Officials eye January opening for new King's Lynn school
A new primary school, built close to hundreds of new homes in North Lynn and Gaywood, could open to pupils for the first time next month.
Building work on the £8.5 million Greenpark Academy is now nearing completion, following a two month suspension earlier this year during the first coronavirus lockdown.
And members of Norfolk County Council’s ruling cabinet this week approved plans to transfer the site to a schools trust, with the primary it is replacing coming into the authority’s hands.
The new school has been built on land given to the county council by West Norfolk Council, as part of the development of hundreds of new homes in the Marsh Lane and Lynnsport areas.
A report presented to Monday’s cabinet meeting said: “A new 420 place primary school and nursery has been constructed on the Greenpark Avenue land.
“It was the intention at the time of the original transfer from KLWNBC that this would provide a replacement location for the existing St Edmund’s Academy, on Kilham’s Way, King’s Lynn, operated through Ad Meliora Academy Trust.

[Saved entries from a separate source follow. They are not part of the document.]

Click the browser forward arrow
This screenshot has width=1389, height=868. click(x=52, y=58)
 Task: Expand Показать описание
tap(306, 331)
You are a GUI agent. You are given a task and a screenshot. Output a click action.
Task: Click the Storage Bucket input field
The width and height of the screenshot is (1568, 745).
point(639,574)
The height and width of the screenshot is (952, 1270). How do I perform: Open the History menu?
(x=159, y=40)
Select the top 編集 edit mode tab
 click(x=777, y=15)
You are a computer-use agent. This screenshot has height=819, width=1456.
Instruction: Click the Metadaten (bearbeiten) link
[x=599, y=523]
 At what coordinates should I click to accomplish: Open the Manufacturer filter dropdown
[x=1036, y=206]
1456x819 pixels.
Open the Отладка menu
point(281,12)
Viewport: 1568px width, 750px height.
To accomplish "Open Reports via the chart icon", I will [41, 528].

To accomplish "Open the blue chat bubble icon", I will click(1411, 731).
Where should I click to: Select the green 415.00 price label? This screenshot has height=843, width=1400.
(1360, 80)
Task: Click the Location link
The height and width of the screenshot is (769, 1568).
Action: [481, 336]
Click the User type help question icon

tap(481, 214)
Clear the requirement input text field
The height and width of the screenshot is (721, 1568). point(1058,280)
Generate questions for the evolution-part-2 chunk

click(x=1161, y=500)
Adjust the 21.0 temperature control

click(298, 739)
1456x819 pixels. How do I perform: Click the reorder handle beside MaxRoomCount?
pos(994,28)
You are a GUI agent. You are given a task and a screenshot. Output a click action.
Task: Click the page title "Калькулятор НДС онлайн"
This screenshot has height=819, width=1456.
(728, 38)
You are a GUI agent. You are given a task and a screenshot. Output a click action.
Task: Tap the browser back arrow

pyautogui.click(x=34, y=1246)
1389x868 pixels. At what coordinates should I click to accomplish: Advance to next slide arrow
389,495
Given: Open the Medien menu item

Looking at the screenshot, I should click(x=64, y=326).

“Construction works for the new school are nearing completion and it is proposed that the pupils will move to the new school, called Greenpark Academy, in January 2021.”
Cabinet members approved proposals to transfer the freehold of the Greenpark site to the Ad Meliora Academy Trust, which currently sponsors St Edmund’s, as well as the Reffley Academy and the Blenheim Park Academy at Sculthorpe.
A separate deal to transfer the freehold of the St Edmund’s site to the county council was also approved.
It is set to be refurbished to form a secondary phase of the Fen Rivers Academy, a specialist school for pupils with special educational needs, which is run by the Catch 22 Multi-Academy Trust.
The plan to build the new school was approved in January last year, with the expressed aim that the building would open by the spring of this year.
But construction was halted in April because of the coronavirus crisis.
The project was among more than 30 across the county suspended because of the pandemic, though officials stressed the delay would not mean children were left without school places this autumn.